SBIR-STTR Award

SIFT, along with Drs. Julie Adams and Ramesh Sagili of Oregon State University (OSU), propose to develop Resilient Emergent Properties for Autonomous Agent InteRactions (REPAIR). Building upon recent innovative work in swarm control and optimization, and applying new observations of specific defensive and adaptive characteristics of honeybee colonies, REPAIR will provide biologically inspired metaheuristic control algorithms for autonomous agents, along with a framework for ongoing development and evaluation. Recent honeybee research has identified two remarkable phenomena: altruism, where individual bees under duress remove themselves from the colony in order to protect the hive, and drifting, where a bee who has separated from its original colony is gradually adopted into a new one after a courting process. The primary objective of REPAIR will be to capture, in theoretical and algorithmic form, the unique behaviors of altruism and drifting, and to demonstrate the beneficial effects of these capabilities in simulated scenarios of interacting autonomous agents, both in the robotic and cyber domains. A Phase I pilot study at the OSU honeybee lab will observe the process of altruistic self-removal under duress, and the open-source Robotarium platform will be used for preliminary evaluation of new metaheuristic control policies in the REPAIR framework.

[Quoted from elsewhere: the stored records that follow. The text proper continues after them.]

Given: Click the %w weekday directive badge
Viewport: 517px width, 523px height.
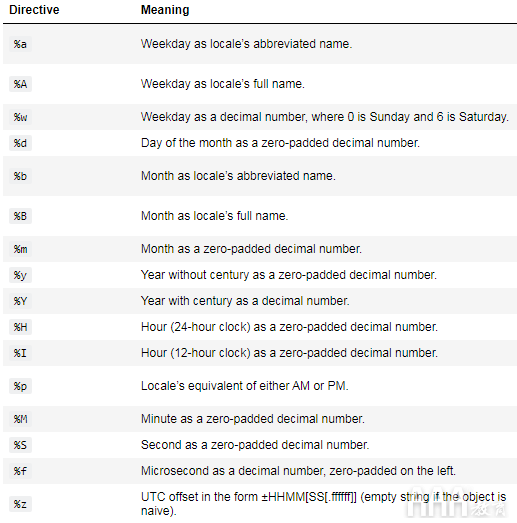Looking at the screenshot, I should coord(20,117).
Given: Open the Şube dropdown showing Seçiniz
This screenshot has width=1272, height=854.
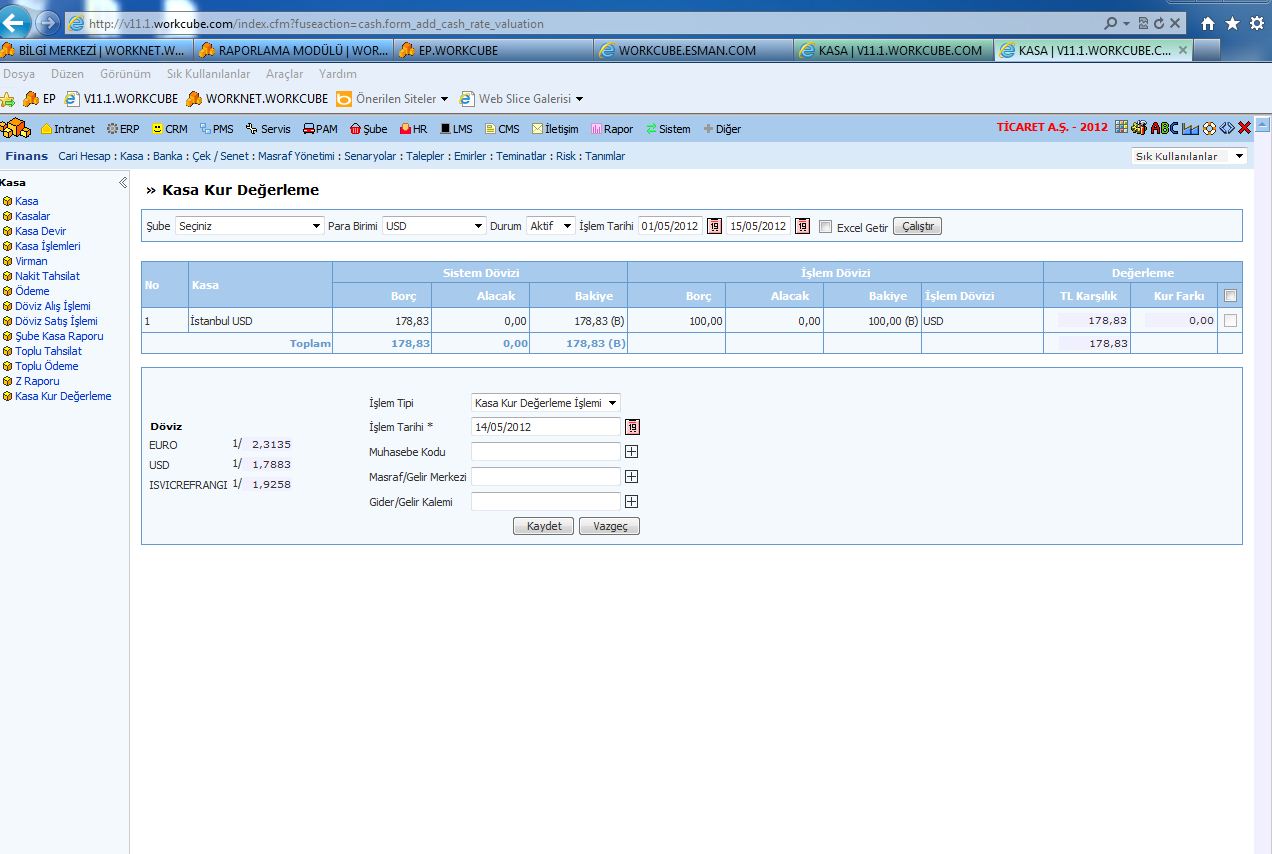Looking at the screenshot, I should coord(249,226).
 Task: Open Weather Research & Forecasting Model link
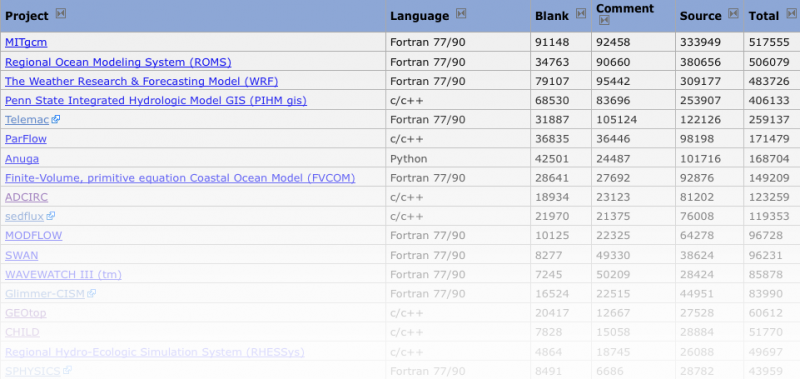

Most AI agent systems are extremely brittle: they use hand-crafted or laboriously-learned models that cannot handle situations that deviate widely from their expectations or training set. Real-world applications required more robust and resilient methods. In the original REPAIR Phase I and Phase II projects, we developed general metaheuristics for decentralized multi-agent systems that are capable of improving system resilience, making them more likely to complete their task when faced with threat that can disable agents. For example, we analyzed groups of agents that perform self-removal when faced with a threat of an infection, and we found that self-removal can significantly improve the resilience of the multi-agent system. This new Phase II project will build on the initial REPAIR results by extending the definition of resilience to include the ability of an agent to carry out its task in the presence of novelty, by detecting, characterizing, and accommodating the novelty. Here, novelty is defined as situations that violate implicit or explicit assumptions about agents, the environment, or their interactions. The DARPA SAIL-ON program has developed suitable evaluation domains and an evaluation process to quantitatively assess agent resilience to various kinds of novelty. SIFT has developed a new OpenMIND agent that introduces model revision functionality into the central deliberation loop, allowing the system to always "keep an open mind." SIFT's agent has been successful in SAIL-ON evaluations, meeting program metric targets for novelty detection and adaptation across three different application domains. This Phase II project will create a unique opportunity to extend and potentially transition our prior work on REPAIR and SAIL-ON. The initial OpenMIND agent will be extended, improved, and evaluated in multiple domains with new kinds of novelty it has never handled before. The effort will develop new novelty detection and accommodates techniques for novel changes in environments, goals, and events. We have also included an Option to support technology transition via the SAIL-ON Capstone Demonstration, in which our enhanced agent technology will be applied to a realistic DoD application area and evaluated against less-adaptive state-of-the-art solutions.